Fig. 1 is the schematic diagram of the display floater of the embodiment of the present invention 1.

Fig. 2 is the line configuring schematic diagram of the first substrate of the embodiment of the present invention 1.

Fig. 3 is the line construction schematic diagram of the first substrate of the embodiment of the present invention 1.

Fig. 4 is the schematic top plan view of the first substrate of the embodiment of the present invention 1.

Fig. 5 is the cross-sectional schematic of the first substrate of A-A ' the line of cut expansion along Fig. 4.

Fig. 6 A is the schematic diagram of the second substrate of the embodiment of the present invention 1.

Fig. 6 B is the schematic diagram of the second substrate of the embodiment of the present invention 2.

Fig. 7 is the line configuring schematic diagram of the first substrate of the embodiment of the present invention 3.

Fig. 8 is the line construction schematic diagram of the first substrate of the embodiment of the present invention 3.

Fig. 9 is the schematic top plan view of the first substrate of the embodiment of the present invention 3.

Figure 10 is the schematic diagram of the second substrate of the embodiment of the present invention 3.

Figure 11 is the line construction schematic diagram of the first substrate of the embodiment of the present invention 4.

Figure 12 is the schematic top plan view of the first substrate of the embodiment of the present invention 4.

Figure 13 A is known pixel polarity schematic diagram.

Figure 13 B is the pixel polarity schematic diagram of the first substrate of the embodiment of the present invention 4.

Figure 14 is the schematic diagram that the first substrate of the embodiment of the present invention 4 is stacked with second substrate.

Detailed description of the invention

Along with high-resolution liquid crystal display demand with increase, reduce black matrix" with promote liquid crystal display aperture opening ratio become this technical field development an important topic.Therefore for improving the problems referred to above, the present invention is by adjusting the distribution position of array base palte and structure thereof to reach to improve the purpose of display floater aperture opening ratio.

In the present invention, as long as the purpose of the invention described above can be reached, the present invention is also not particularly limited the material that each element of this array base palte is used, and any material known in the art all can use.For example, in an enforcement aspect of the present invention, this substrate can be a transparency carrier, such as transparent plastic substrate or glass substrate；This cushion can be made up of silicon nitride, silicon oxide or a combination thereof；This semiconductor layer can be made up of uncrystalline silicon, low temperature polycrystalline silicon or metal-oxide；This second insulating barrier (or can be described as passivation layer) can be by silicon nitride, silicon oxide or a combination thereof；This first insulating layer material can be made up of silicon oxide, silicon nitride, silicon oxynitride or hafnium oxy-nitride；This first scan line, this second scan line (or can be described as grid layer), this first metal gasket and this second metal gasket (or can be described as source layer) can be made up of conductive materials such as molybdenum, aluminum, copper, titanium or a combination thereofs；3rd insulating barrier can be made up of materials such as perfluoroalkoxy resin (perfluoroalkoxy polymer resin, PFA), fluorubber (fluoroelastomers)；And this first pixel electrode and the second pixel electrode can be made up of transparent conductive oxide, such as indium tin oxide, indium-zinc oxide, aluminum zinc oxide etc..

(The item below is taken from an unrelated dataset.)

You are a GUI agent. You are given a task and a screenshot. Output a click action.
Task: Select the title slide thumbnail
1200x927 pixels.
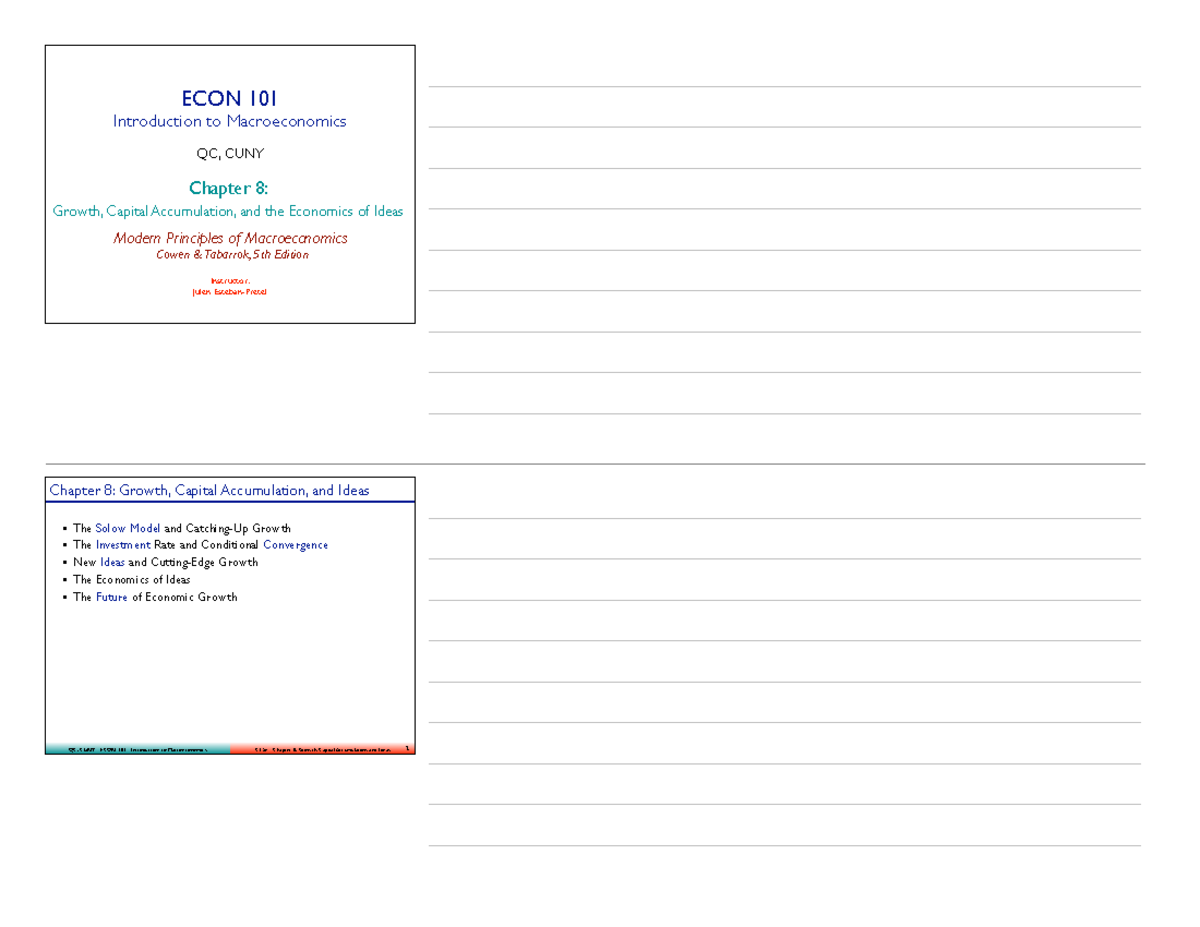point(230,184)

The following is, by specific embodiment, embodiments of the present invention are described, the personage being familiar with this technology can be understood other advantages and effect of the present invention easily by content disclosed in the present specification.Additionally, the present invention also can be implemented by other different specific embodiments or be applied, under without departing from the spirit, carry out various modification and change.

Embodiment 1

Refer to Fig. 1, it it is the schematic diagram of the display floater 100 of the present embodiment 1, wherein, this display floater 100 includes first substrate 10, display layer 5 and a second substrate 20, wherein, this display layer 5 is between this first substrate 10 and this second substrate 20, and this first substrate 10 and this second substrate 20 are respectively array basal plate and a colored filter substrate, and this display layer 5 can be a liquid crystal layer.

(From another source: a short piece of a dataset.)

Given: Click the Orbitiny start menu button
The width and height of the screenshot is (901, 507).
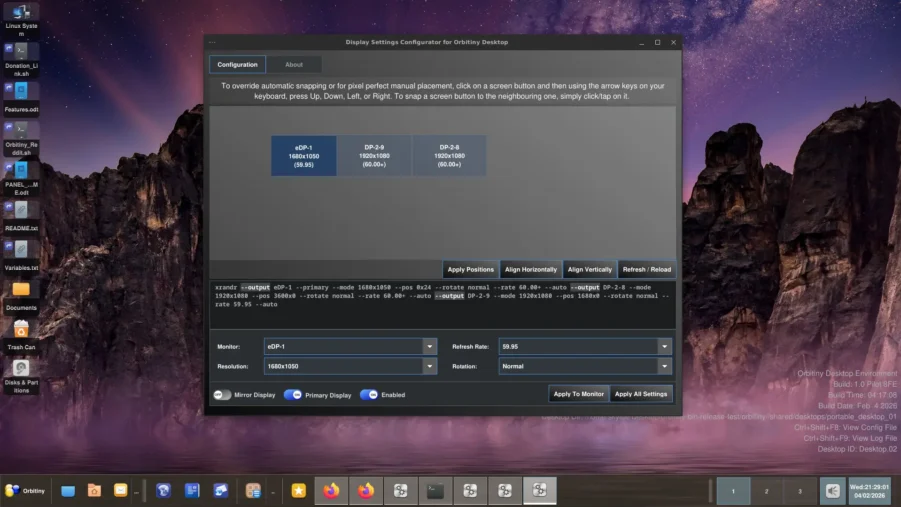Looking at the screenshot, I should [25, 490].
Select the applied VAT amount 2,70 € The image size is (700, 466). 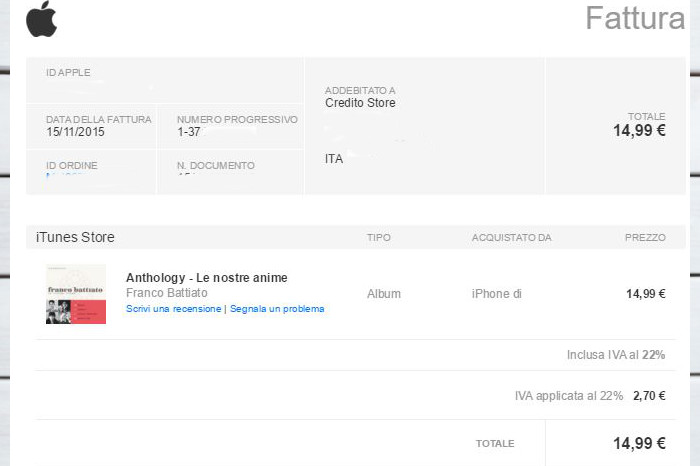pos(649,396)
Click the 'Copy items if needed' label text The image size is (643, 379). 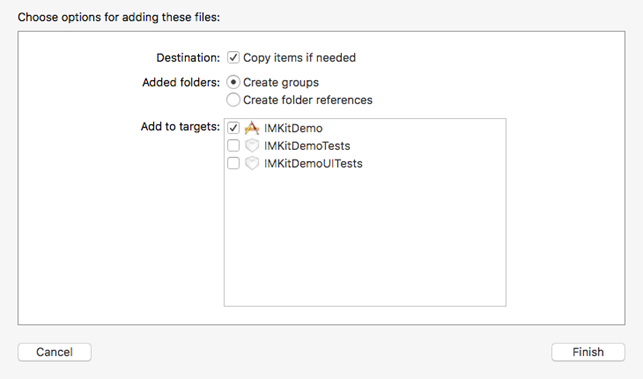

Refer to Fig. 2, for the line configuring schematic diagram of the first substrate 10 of the present embodiment 1.As in figure 2 it is shown, the present embodiment 1 is by lighttight element (such as the first scan line the 105, second scan line 105 ' and the thin-film transistor element T) concentrated setting of neighbor by the line configuring mode on adjustment first substrate 10.Further, refer to Fig. 3, it it is the line construction schematic diagram of the first substrate 10 for the present embodiment 1, wherein, Fig. 3 only presents semiconductor layer the 103, first scan line the 105, second scan line 105 ', data line 107 (or can be described as drain electrode layer) and the relative position relation of the element such as first contact hole the 108, second contact hole the 111, first pixel electrode layer 113 being electrically connected with and the second pixel electrode layer 115, more clearly to present the technical characteristic of the present invention.In Fig. 3, data line 107 is to be electrically connected with this semiconductor layer 103 by one first contact hole 108.Semiconductor layer 103 is to be electrically connected with this second pixel electrode layer 115 with this first pixel electrode layer 113 by two second contact holes 111 and two the 3rd contact holes 114,114 ' (being shown in Fig. 5).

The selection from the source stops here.